Here are some places where you can find blue merle Pomeranians for adoption:
- Pampered Poms Rescue (PPR) – Established in 2010, PPR has more than a decade of experience rehabilitating abandoned Pomeranians. They have been the primary rescue for Poms in Kansas and nearby areas for quite a while now. You may visit their website if you wish to adopt a Pom from them.
- Southern California Pomeranian Rescue (SCPR) – SCPR is a non-profit rescue organization that fosters Pomeranian dogs. For folks residing in places near Southern California, this is the best place to look for blue merle Poms!
- Adopt-a-Pet – Adopt-a-Pet is an adoption website where aspiring pet parents can browse an extensive catalog of pets. Using this service, you can get in touch with rescues and shelters from all over the country. This source is one of the easiest ways to find a blue merle Pomeranian for adoption!
Furthermore, you may also check out Pomeranian groups on Facebook and Reddit. Often, you will find helpful information from these online communities.
Dog Name Ideas for Blue Merle Pomeranian
Wondering what to name your blue merle Pomeranian? Here are a few cool names you might want to consider!

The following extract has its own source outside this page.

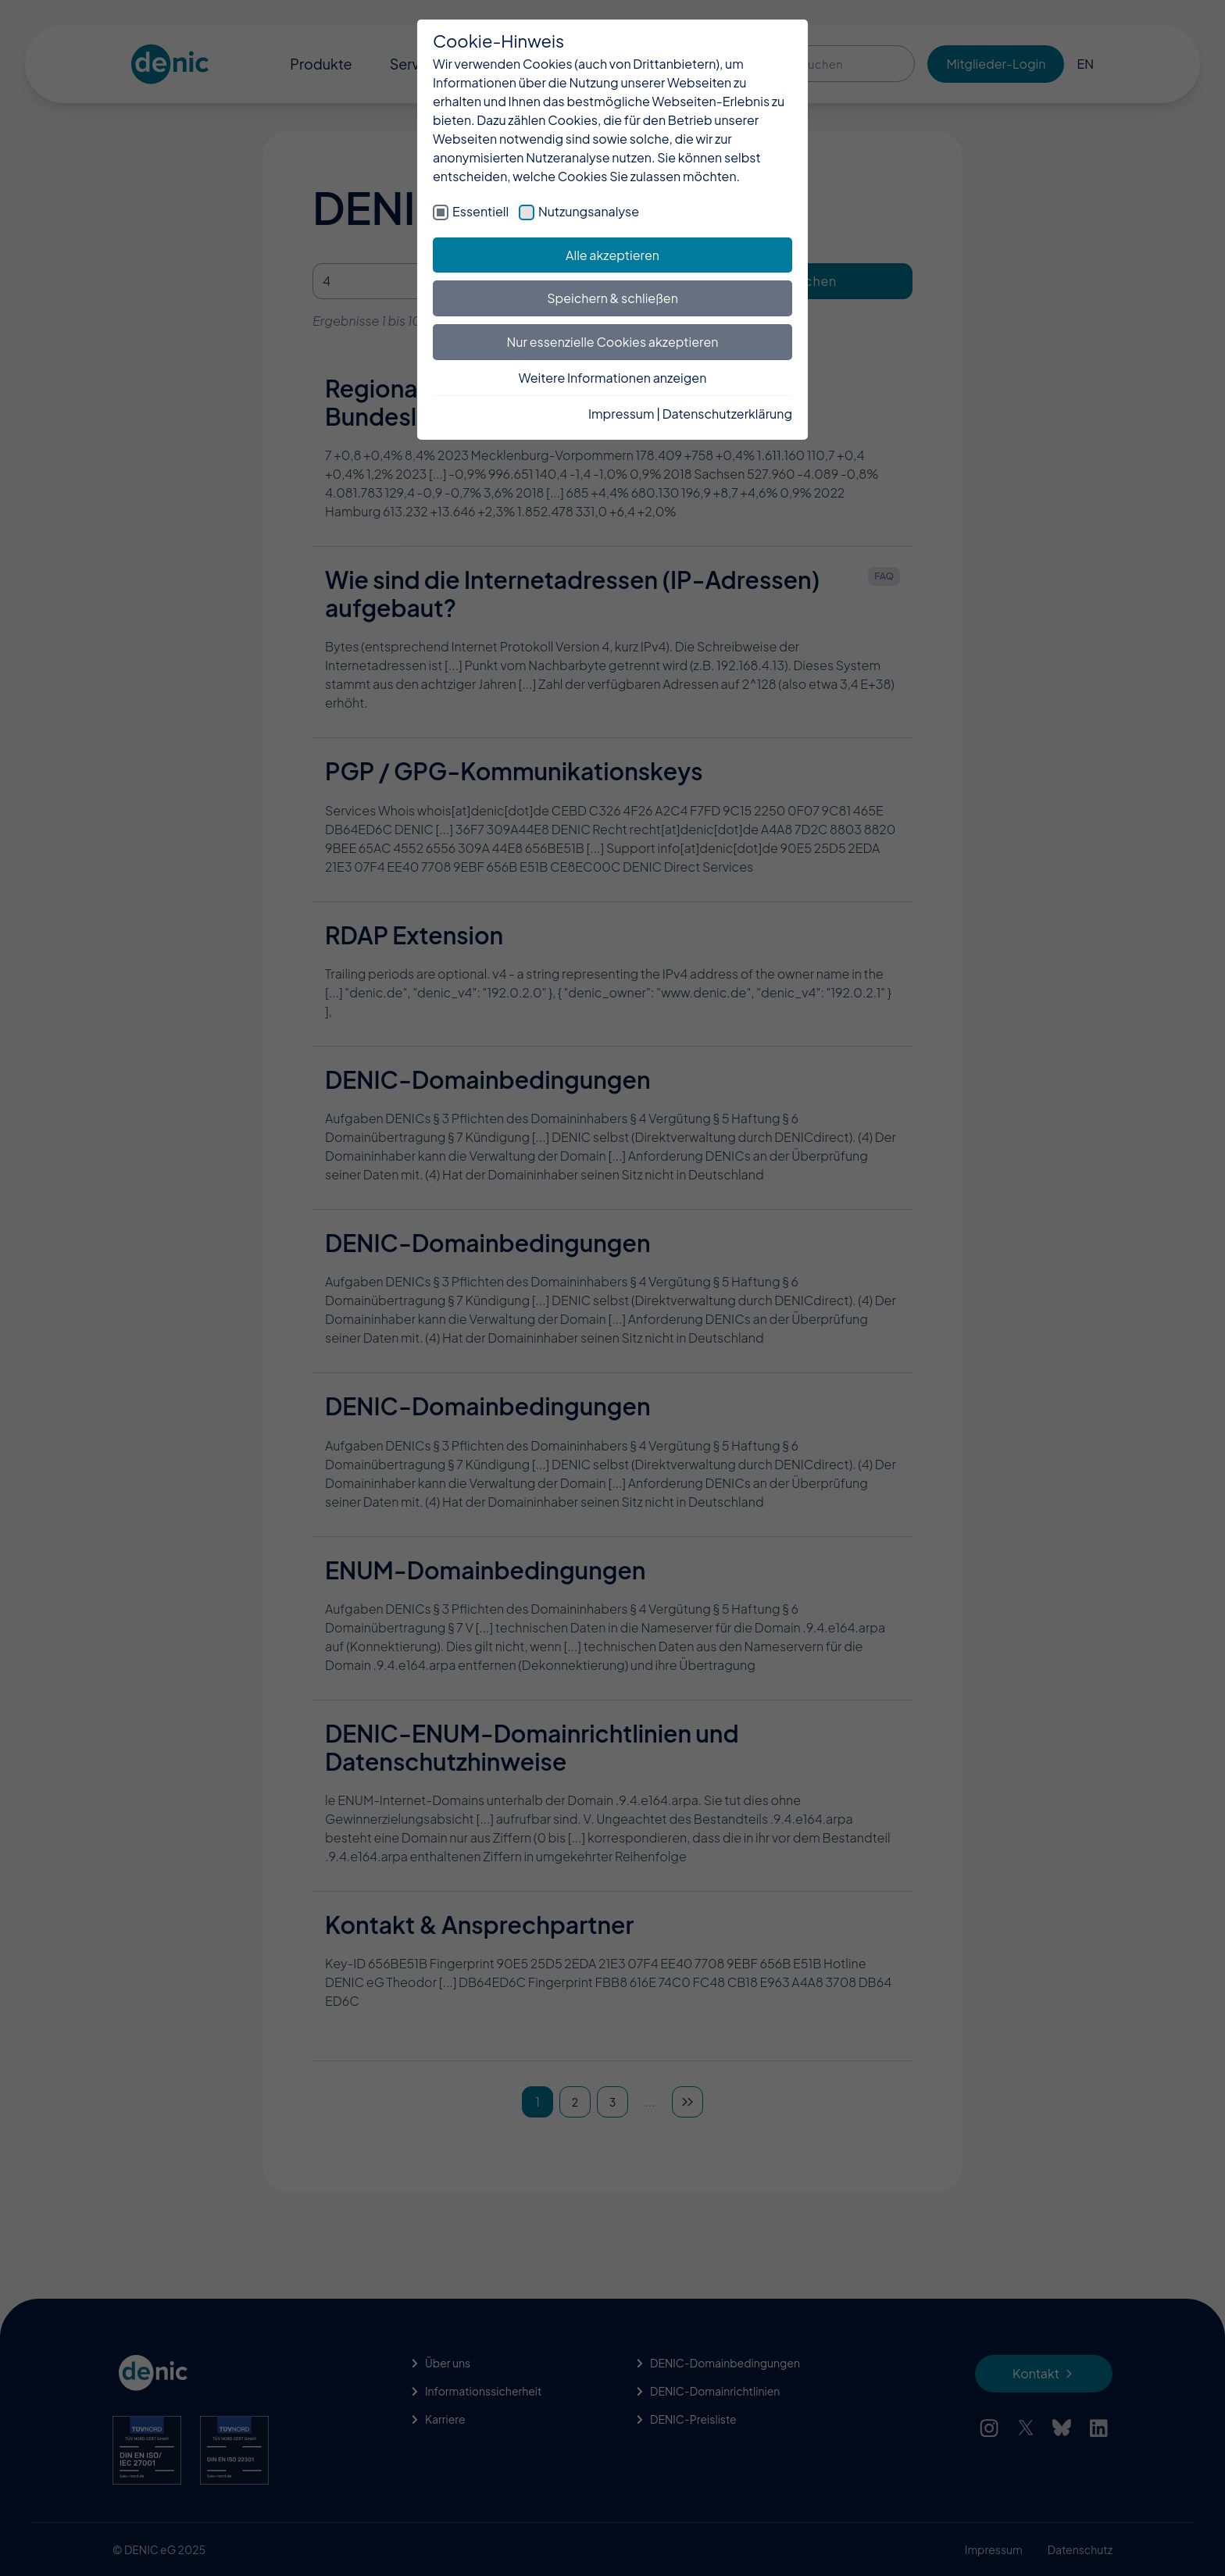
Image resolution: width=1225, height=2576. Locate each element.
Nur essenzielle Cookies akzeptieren (613, 342)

Initially, your dog may not respond to the name you choose. But with consistent calls, they’ll learn to love and appreciate the name you’ve given them!

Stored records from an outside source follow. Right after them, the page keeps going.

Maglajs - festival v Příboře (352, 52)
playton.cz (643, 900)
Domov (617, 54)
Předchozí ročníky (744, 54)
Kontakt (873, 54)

Frequently Asked Questions
Do Blue Merle Pomeranians Have Blue Eyes?
Due to their coat color genetics, blue merle Pomeranians are known to retain their blue eyes.
However, not all blue merle Poms have blue eyes. Some develop different eye colors, such as green, hazel, dark brown, and black.
What Is the Rarest Color of Pomeranian?
The rarest color of the Pomeranian is the tri-color. As the name suggests, tri-colored Poms have three different colors on their coats.
These colorations usually appear on their paws, bib, belly, tail, muzzles, and patches on the body.
Among tri-colored Poms, the Pom with lavender, tan, and white color combination is believed to be the rarest. Another rare tri-colored Pom is the one with a black, white, and cream combination.
Are Merle Pomeranians Worth More?
Yes. Merle Pomeranians are worth more since they’re more difficult to produce than other color variations. Some merle Pomeranians even cost $6,000 and above.
The blue merle Pomeranian is a fantastic dog that will do well in most households. Aside from their unique-looking coat and some potential health issues, these dogs are just like other Poms — they’re awesome!
If you want a lap dog with an easy-going temperament and lively energy, the blue merle Pom is the pet for you.
But if you can’t stand a dog that barks a lot at times and needs constant attention, you should probably look elsewhere.